* Verilen Görev *
Aşağıdaki Türk şarapları metnine göre şu soruları yanıtlayınız:
(a) Yüksek puan alan şarapların açıklandığı Hürriyet gazetesi hangi tarihlidir?
(b) Listedeki 34 şarap arasında Doluca'nın ve Kavaklıdere'nin kaçar şarabı bulunmaktadır?
(c) Metinde dördüncü neden olarak ne gösterilmektedir?

Bunun üç ana nedeni var.
Birincisi ve biraz iç karatıcı olanı şu. “Neye göre ilerledik?” diye sormak lazım.
Eskisine göre ilerledik tabii.
Ama eskiden nadiren şarap yapıyorduk. Şarap kisvesi altında ne idüğü belirsiz alkollü meşrubat tüketiyorduk. Bu kadar geri bir başlanıç noktası ile kıyaslayınca ilerlememek mümkün değil.
İkinci neden, yeni oyuncuların sahneye girmesi.
16 Mayıs Pazartesi tarihli Hürriyet gazetesine bakıyorum. Beş kategoride yüksek (83 ve üstü) puan alan şaraplar açıklanmış. Kategoriler şöyle: Yerli Üzümlerden Kırmızı Şaraplar, Uluslararası Üzümlerden Kırmızı Şaraplar, Kırmızı Kupaj Şaraplar, Beyaz Şaraplar, Roze Şaraplar.
34 şarap arasında iki en büyük üreticiden Doluca’nın üç, Kavaklıdere’nin iki şarabı bulunuyor. Kalanların büyük çoğunluğu Likya, LA Wines, Arcadia, Corvus, Büyülübağ, Urla gibi küçük ve orta boy üreticilerin şarapları.
Kabahatliyim, bu konuda daha çok yazmalıyım
Burada şöyle bir durup düşünmek gerekir.
Bu üreticilerin şarapları acaba neden şarapseverler arasında yeterince tanınmıyor?
Şüphesiz bunun ana nedeni ülkemizdeki münhasır sistemi. Lokantalarımızın pek çoğu tek üretici ile çalışıyor ve küçüklere yaşama şansı vermiyor.
Bu durumun sorumlusu sadece tüketiciyi sallamayan lokantalar değil, bu durumu kanıksamış olan yeme-içme yazarları.
“Önce iğneyi kendine batır” denir.
Bendeniz kabahatliyim.
Televizyon programımda munhasır sistemi ile çalışan lokantalara “İçecekler” kategorisinde beş üzerinden yıldız veriyorum ama nedenini rahatça açıklamam mümkün olmuyor.
Gazete yazılarımda ise bu konuya daha çok dikkat etmeli ve okuyucuyu uyarmalıyım.
Şaraplarımızın vites büyütmesinin üçüncü nedeni olarak da Doluca, Kavaklıdere ve Kayra gibi büyük üreticilerin de geride kalmayıp (fiyatlar çok yüksek olsa da) kaliteli yabancı uzmanlar ile çalışarak şarap portföyleri içinde vasatın üstü şarapların sayısını epey artırmalarını da sayabilirim.
İlk üçüne ek olarak bir de dördüncü neden var.
Yeni sepajlar ile denemeler yapılması ve bu sepajların ülkemize uygun klonlarının deneme-yanılma yolu ile bulunması.
Daha işin başındayız ama şu ana kadar başarılanlar ilerisi için umut verici.

* Sağlanan Malzeme *
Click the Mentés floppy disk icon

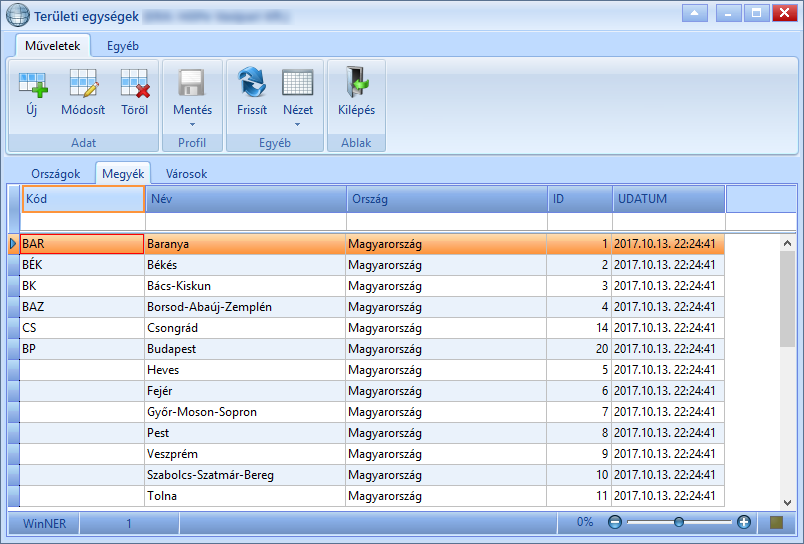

* Problemin Çözümü *
(a) 16 Mayıs Pazartesi.
(b) Doluca'nın üç, Kavaklıdere'nin iki şarabı bulunmaktadır.
(c) Yeni sepajlar ile denemeler yapılması ve bu sepajların ülkeye uygun klonlarının deneme-yanılma yoluyla bulunması.